Tell HN: Thinking about making a K-12 app now? Know how education pricing works.
First, and most importantly, unlike apps for private use, schools pay per device for your application. This is new for the 2011-2012 school year, so schools are feeling a lot of sticker shock. This is going to drastically affect your price point.
Second, schools have to pre-pay for their volume purchase, in vouchers starting at $100. Expect school systems to set a budget for apps at the beginning of the year, use one PO to buy the vouchers, and then not buy more except in very extenuating circumstances. (Your app will not be an outstanding circumstance. One by Apple or Pearson might be.) School budgets are very involiatle and only refresh once a year; if a school cannot afford your app in October, they cannot afford to buy it until the next September.
Third, schools do not have a way to handle in-app purchases (yet?).
Finally, you can choose to offer schools a 50% discount on purchases of 20+ copies of your app(and only a 50% discount, no more, no less).
Expect this to have a strongly downward price pressure on your app. One school I know only looks for free apps, and finds Apple's Volume Plan too cumbersome to use. My wife's school, K-8 has an app budget of somewhere just south of $1000. Their policy was: each grade level must choose, as a team, one application that costs $1.99 per unit or less. Plus free apps. That's it for the year.

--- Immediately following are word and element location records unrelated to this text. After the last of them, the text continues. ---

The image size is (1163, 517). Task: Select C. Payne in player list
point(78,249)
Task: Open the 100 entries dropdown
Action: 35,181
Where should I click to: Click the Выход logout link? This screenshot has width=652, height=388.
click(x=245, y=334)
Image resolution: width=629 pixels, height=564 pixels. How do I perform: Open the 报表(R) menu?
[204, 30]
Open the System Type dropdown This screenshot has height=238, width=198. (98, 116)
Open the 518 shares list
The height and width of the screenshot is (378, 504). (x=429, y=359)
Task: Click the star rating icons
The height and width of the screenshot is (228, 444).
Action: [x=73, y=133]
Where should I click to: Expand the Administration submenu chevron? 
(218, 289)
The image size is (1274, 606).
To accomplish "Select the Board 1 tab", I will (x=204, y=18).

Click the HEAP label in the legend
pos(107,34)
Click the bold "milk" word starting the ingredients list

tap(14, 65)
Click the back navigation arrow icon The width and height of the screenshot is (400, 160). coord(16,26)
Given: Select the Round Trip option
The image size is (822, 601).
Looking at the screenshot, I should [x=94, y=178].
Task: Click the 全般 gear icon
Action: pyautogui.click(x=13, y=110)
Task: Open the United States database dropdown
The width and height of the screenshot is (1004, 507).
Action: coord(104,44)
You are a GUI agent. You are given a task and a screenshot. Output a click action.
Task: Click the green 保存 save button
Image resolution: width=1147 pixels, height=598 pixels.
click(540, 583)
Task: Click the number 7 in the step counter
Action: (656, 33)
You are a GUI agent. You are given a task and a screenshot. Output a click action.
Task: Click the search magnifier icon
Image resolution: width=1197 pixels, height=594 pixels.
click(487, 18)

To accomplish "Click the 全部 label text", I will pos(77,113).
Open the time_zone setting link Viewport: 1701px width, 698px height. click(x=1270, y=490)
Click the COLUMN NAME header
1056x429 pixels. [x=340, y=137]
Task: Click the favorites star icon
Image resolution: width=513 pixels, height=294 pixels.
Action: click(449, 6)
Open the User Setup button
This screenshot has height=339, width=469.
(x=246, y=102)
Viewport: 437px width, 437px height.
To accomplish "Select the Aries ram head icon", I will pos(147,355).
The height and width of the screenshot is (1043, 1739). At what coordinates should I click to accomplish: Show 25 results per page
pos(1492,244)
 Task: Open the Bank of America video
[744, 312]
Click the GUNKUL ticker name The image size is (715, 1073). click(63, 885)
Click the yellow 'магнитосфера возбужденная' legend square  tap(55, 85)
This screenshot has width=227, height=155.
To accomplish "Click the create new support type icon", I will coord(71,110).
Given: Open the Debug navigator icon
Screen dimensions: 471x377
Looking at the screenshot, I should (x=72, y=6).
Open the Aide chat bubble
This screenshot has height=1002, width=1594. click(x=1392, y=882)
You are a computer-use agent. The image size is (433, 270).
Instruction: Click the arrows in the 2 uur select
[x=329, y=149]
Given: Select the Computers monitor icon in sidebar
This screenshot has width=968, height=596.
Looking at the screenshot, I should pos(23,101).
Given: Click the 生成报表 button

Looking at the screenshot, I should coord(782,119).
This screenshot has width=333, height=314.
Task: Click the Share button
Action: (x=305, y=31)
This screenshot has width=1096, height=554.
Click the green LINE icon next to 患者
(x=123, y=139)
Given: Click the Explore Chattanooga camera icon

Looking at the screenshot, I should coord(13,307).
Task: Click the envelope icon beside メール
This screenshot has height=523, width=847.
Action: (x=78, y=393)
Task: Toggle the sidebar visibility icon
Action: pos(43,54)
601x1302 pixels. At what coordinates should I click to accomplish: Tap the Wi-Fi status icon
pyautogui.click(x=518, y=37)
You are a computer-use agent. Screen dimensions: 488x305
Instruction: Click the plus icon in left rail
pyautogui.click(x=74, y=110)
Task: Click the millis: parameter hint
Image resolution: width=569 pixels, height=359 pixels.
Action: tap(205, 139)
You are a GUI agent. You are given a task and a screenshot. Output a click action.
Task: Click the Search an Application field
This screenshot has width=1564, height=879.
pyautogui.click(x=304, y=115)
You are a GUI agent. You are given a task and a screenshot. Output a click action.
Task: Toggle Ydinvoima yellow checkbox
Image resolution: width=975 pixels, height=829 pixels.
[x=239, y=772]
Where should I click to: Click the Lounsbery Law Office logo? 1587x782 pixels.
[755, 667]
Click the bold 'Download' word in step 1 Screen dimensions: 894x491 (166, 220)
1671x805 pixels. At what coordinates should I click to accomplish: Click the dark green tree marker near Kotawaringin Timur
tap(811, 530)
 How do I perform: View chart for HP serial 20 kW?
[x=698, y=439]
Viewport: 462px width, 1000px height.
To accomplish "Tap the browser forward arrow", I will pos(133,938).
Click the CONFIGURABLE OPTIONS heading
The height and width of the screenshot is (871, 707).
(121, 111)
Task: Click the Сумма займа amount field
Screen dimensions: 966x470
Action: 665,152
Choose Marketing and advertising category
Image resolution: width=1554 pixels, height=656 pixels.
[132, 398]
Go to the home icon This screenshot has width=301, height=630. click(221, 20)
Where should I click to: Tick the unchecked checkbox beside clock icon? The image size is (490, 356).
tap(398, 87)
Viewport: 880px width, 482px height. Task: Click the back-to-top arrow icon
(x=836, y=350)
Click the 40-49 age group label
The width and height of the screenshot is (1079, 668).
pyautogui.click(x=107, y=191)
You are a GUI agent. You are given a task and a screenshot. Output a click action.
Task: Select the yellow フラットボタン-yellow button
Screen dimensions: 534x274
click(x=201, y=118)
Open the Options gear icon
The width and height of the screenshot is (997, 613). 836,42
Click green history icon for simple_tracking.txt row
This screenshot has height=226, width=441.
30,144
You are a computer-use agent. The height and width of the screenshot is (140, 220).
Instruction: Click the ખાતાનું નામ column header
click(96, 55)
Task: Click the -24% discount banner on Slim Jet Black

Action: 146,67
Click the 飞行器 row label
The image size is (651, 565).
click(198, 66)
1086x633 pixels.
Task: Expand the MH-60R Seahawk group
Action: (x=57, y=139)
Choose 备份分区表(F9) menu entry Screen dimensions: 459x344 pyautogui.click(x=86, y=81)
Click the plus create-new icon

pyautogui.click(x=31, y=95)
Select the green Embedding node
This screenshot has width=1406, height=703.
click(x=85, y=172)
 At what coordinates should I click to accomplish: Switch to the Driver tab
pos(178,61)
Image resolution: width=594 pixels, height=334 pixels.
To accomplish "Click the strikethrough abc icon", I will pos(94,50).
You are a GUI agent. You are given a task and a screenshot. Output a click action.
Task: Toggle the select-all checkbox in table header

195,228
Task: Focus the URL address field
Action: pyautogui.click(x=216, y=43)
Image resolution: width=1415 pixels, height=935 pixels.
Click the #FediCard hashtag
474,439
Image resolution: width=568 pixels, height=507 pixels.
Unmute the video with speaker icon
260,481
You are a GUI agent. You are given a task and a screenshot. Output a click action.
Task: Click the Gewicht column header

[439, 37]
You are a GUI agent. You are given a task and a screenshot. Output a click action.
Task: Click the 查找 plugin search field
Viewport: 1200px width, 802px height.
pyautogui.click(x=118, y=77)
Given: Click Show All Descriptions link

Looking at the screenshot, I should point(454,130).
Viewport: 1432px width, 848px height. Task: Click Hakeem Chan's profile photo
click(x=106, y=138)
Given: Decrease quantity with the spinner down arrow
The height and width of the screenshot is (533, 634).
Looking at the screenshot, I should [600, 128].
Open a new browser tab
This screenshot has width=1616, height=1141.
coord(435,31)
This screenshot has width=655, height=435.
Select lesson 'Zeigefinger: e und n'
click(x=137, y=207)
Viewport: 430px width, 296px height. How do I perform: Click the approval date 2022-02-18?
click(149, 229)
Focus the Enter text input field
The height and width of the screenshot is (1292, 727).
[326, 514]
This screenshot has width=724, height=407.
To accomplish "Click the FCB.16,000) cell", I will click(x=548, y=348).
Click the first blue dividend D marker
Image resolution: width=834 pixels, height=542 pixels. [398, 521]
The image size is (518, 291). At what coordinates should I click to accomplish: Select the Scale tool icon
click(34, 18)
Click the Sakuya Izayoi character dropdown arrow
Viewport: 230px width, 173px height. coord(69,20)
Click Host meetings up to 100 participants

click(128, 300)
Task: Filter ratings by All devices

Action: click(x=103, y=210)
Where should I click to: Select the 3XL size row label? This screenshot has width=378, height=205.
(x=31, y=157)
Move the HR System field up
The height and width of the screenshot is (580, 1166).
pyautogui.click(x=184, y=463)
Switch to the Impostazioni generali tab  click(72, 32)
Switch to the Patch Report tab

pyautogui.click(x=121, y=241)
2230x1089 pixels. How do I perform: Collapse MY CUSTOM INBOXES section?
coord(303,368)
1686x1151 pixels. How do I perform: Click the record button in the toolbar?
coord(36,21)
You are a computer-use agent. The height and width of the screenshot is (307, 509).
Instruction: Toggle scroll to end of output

In short, if you're looking to hit the classroom, you're probably going to need to stand out in both polish and price. Polish to get noticed above the others, price to get in under budget.
Links to check out:
Apple's FAQ: http://www.apple.com/education/volume-purchase-program/faq.html
Blog post on what it looks like from the educator's point of view: http://learninginhand.com/blog/app-store-volume-purchase-program-explained.html
3 comments
[ 2.6 ms ] story [ 19.8 ms ] threadThe public servants who buy educational products must justify their purchase in terms of educational efficacy and cost. A minimal viable product is low cost (in dollars), low cost in terms of implementation, and it's designed around well-validated instructional strategies. Ideally, you have some educational experts on your side (not some grad student in education, but well regarded and seasoned educators... who cost a lot).
Although Khan Academy is free in dollars, the educational quality of their content is all over the map. Educational quality turns out not to matter to much (e.g. Compass Learning) when it comes to buying decisions. But...
Is Khan Academy teaching things in a way that can be integrated easily into ordinary classroom instruction? Can Khan Academy point to research that supports their pedagogical approach? Can they even state their approach? (aside from, "we're charismatic and free!").
If not, then in the mind of a large purchaser, Khan Academy is not a viable large-scale alternative. It's an accountability thing.
Education requires deep pockets. Content production is costly enough, but you also have to pay experts to endorse or help build your product.
The truly disruptive technology will lower those costs.
Hardly any school districts have iPads and there are a slew of "educational tablets" in the pipeline from manufacturers like Intel.
I'd only build something with Apple's platform with the intention of reaching a limited consumer market.
(Also, isn't pay-per-device cheaper for a school district than pay-per-student? Normally, multiple students share one device, or it's one to one.)